Oleh: Rasid Rahman (Dosen STT Jakarta/Pdt. GKI)

A. Simbol dan Bentuk-bentuknya

Simbol berasal dari kata Yunani, sym (bersama) dan balloo (melempar). Symballoo adalah ritus yang dilakukan di antar dua orang saudara (atau dua pihak) dengan melempar salah satu belahan dari lempengan ke tanah. Biasanya, dua orang saudara yang akan berpisah diberikan masing-masing sebelah dari satu lempengan; sebelah untuk adik dan sebelah lain untuk kakak. Jika beberapa puluh tahun kemudian, kedua kakak-adik tersebut bertemu, mereka akan saling melemparkan belahannya masing-masing ke tanah guna memastikan betul-tidaknya persaudaraan mereka. Ritus tersebut disebut symballoo, atau simbol.

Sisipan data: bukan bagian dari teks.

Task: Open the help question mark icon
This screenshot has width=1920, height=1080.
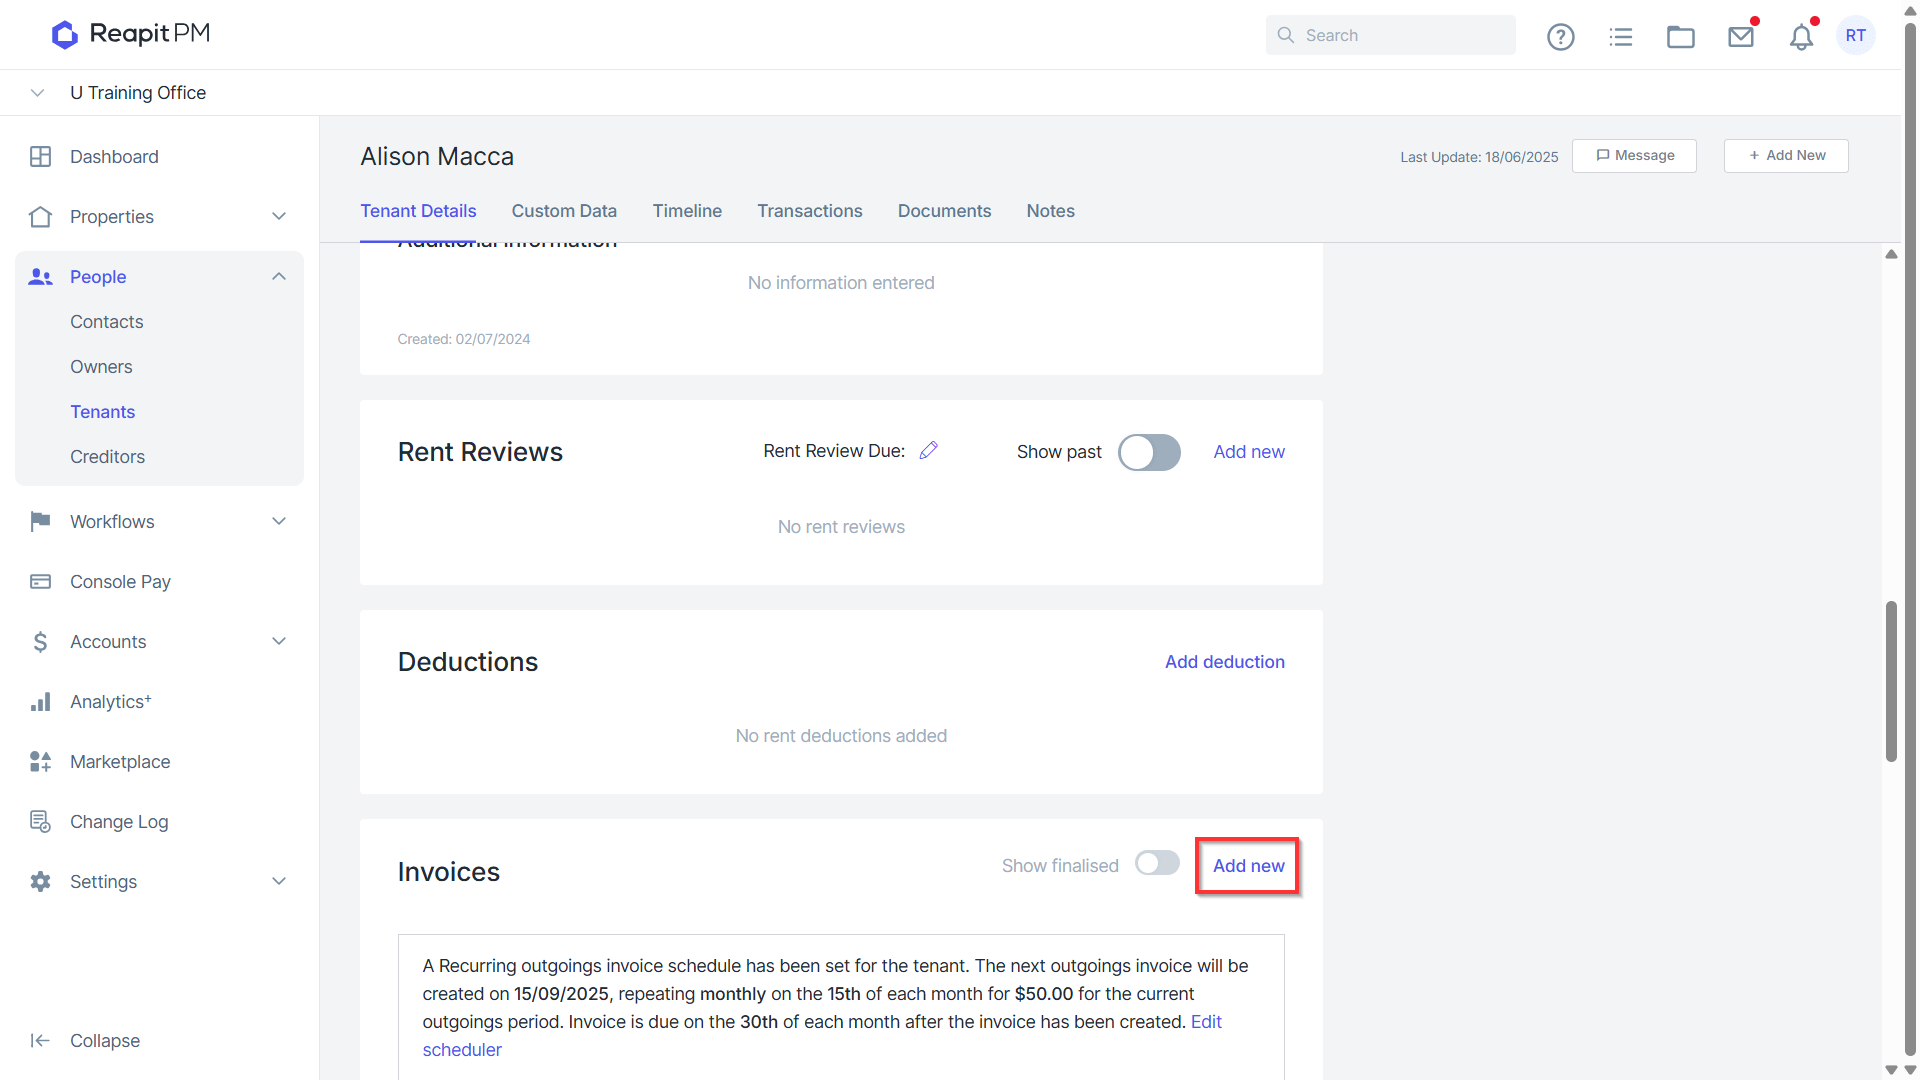Action: (x=1560, y=37)
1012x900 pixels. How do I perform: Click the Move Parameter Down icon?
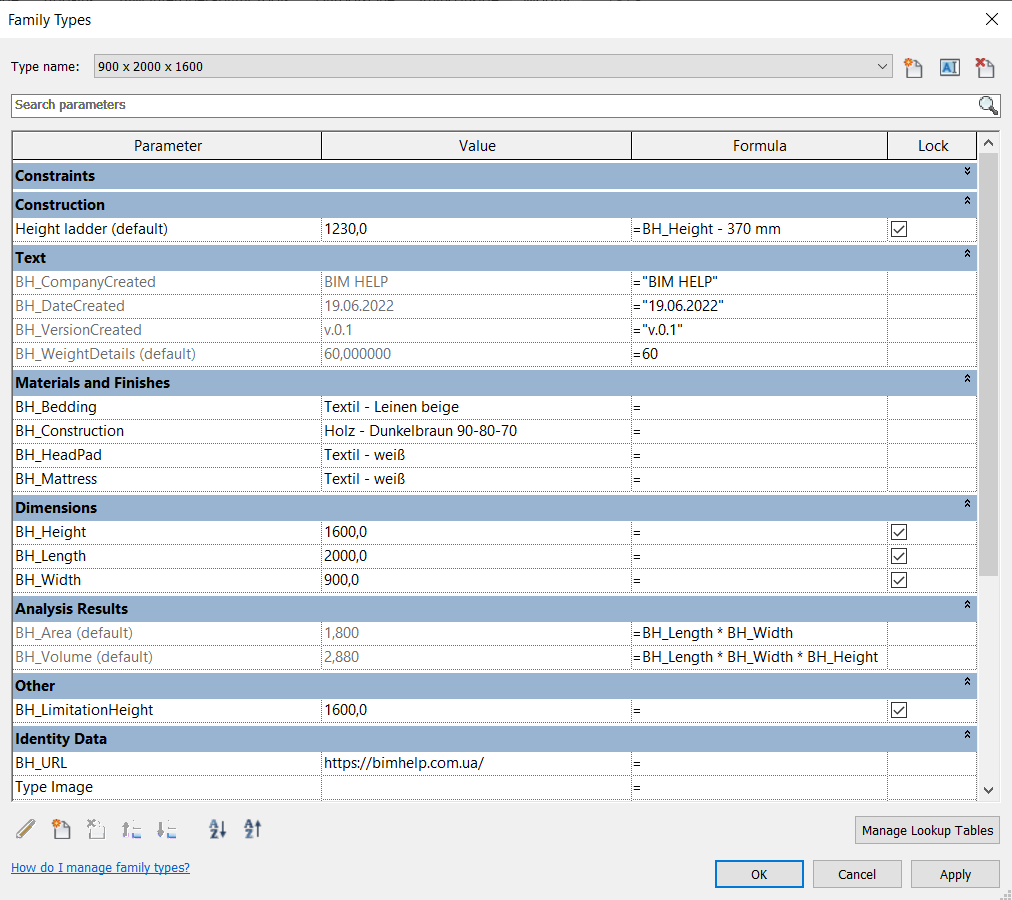pos(167,829)
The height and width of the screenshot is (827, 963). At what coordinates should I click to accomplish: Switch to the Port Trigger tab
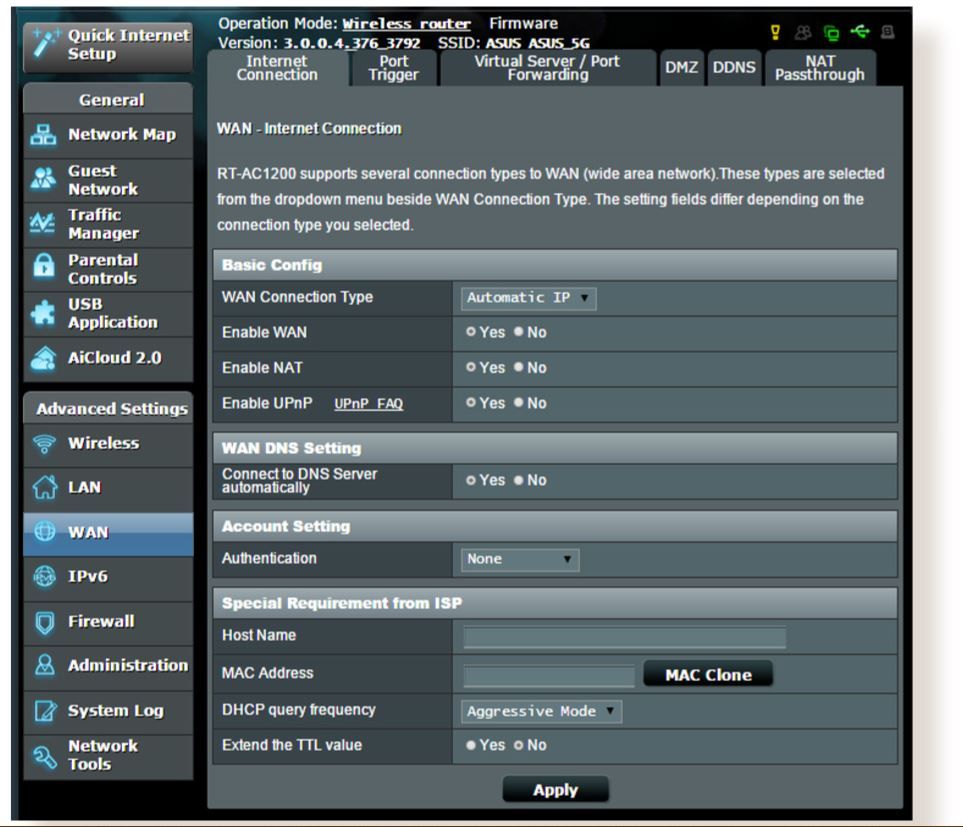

Ritus simbol tersebut, selain memberikan bukti persaudaraan (bersifat obyektif), juga membangkitkan kenangan, sejarah, ikatan, dan kebersatuan (bersifat subyektif). Simbol bermain pada aras subyektif, selain aras obyektif. Perayaan liturgi berada pada wilayah simbol, di mana aras obyektif dilengkapi dan diperkaya oleh aras subyektif. Oleh karena itu, memperhatikan simbol merupakan proporsi liturgi. Penyelenggara perayaan liturgi: Majelis jemaat dan umat, hendaknya memperhatikan dan mementingkan simbol dalam liturgi. Tanpa simbol, maka liturgi menjadi kosong, sebab liturgi adalah simbol.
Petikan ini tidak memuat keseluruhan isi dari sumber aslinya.